Even for "uncleared" work, you often have to go through a background check, and one of the questions asks "Have you illegally used drugs" in a certain time frame. (A year, if I remember correctly). I've been told informally it's a "don't ask, don't tell" situation. So basically, even if a position doesn't drug test, you now have the fact you lied on a clearance form hanging over your head.

This has a trickle down effect... the jobs that don't care about any of the above don't do a clearance check are quite hard to get.

2 comments

Be careful using weed to mask depression. It does work, in my experience. But tolerance can develop over time. It's nowhere near as dramatic as addiction to tobacco or heroin or benzodiazepines. Yet there is the risk.

Also, dogma and accepted practice notwithstanding, "depression" is a morass of symptoms, not a well-defined disease/condition. Testing treatments is hard, because symptoms subjective and placebo effects are huge. And worse, GPs tend to cluelessly prescribe popular SSRIs/SNRIs, and those can make bipolar folks seriously crazy. As in psychotic. homicidal and/or suicidal. Especially younger patients, apparently. So be careful!

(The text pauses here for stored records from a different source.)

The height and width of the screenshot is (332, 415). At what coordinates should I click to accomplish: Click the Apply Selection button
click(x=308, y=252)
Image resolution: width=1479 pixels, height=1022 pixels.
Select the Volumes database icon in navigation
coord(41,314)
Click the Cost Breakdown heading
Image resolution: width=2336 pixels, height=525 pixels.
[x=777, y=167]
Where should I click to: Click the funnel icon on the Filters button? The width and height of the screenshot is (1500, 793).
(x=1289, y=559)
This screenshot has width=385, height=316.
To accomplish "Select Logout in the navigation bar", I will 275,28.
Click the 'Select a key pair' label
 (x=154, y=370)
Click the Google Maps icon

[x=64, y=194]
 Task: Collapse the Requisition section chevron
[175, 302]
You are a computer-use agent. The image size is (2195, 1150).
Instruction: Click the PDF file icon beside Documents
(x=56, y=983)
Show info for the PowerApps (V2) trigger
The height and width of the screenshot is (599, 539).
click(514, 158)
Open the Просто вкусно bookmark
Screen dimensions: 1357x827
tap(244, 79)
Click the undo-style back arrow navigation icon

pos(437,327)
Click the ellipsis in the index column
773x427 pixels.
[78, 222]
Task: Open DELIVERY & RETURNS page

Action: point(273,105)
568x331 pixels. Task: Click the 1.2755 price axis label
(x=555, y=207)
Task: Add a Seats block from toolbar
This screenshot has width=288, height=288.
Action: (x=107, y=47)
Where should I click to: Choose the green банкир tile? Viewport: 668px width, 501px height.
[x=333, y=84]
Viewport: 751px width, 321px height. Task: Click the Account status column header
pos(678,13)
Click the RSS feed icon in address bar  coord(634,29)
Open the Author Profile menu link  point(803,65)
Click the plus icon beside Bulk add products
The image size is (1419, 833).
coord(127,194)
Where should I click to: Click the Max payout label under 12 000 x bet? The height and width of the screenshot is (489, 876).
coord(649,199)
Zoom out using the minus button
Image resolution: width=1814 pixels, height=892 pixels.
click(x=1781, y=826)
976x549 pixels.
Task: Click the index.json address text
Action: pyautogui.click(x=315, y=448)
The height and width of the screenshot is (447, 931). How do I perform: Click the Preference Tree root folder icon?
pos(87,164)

The author had withdrawals from her medication which wouldn't happen with marijuana. At most you won't sleep that well for a few nights and then experience vivid dreams. And often a sativa strain works well to give the patient motivation to exercise, which seems to be basic but important when fighting depression.
I wanted to point out how dangerous your post is.

There's a well known risky time during treatment for depression in people with suicidal ideation. Those people get more motivation, and are more able to do stuff. But they still have strongly negative thinking and suicidal thinking. They are more able to kill themselves, and many do.

> motivation to exercise, which seems to be basic but important when fighting depression

There are two links in this thread to the science that show exercise probably isn't that useful to treat depression.

Another DC area related source of stigma: iirc, when getting even a public trust level security clearance you have to disclose (or allow them to look up) any medications you routinely take.

Does it kill your chances for a higher level clearance, if you have had depression? I'm not sure. But, it sure seemed like it.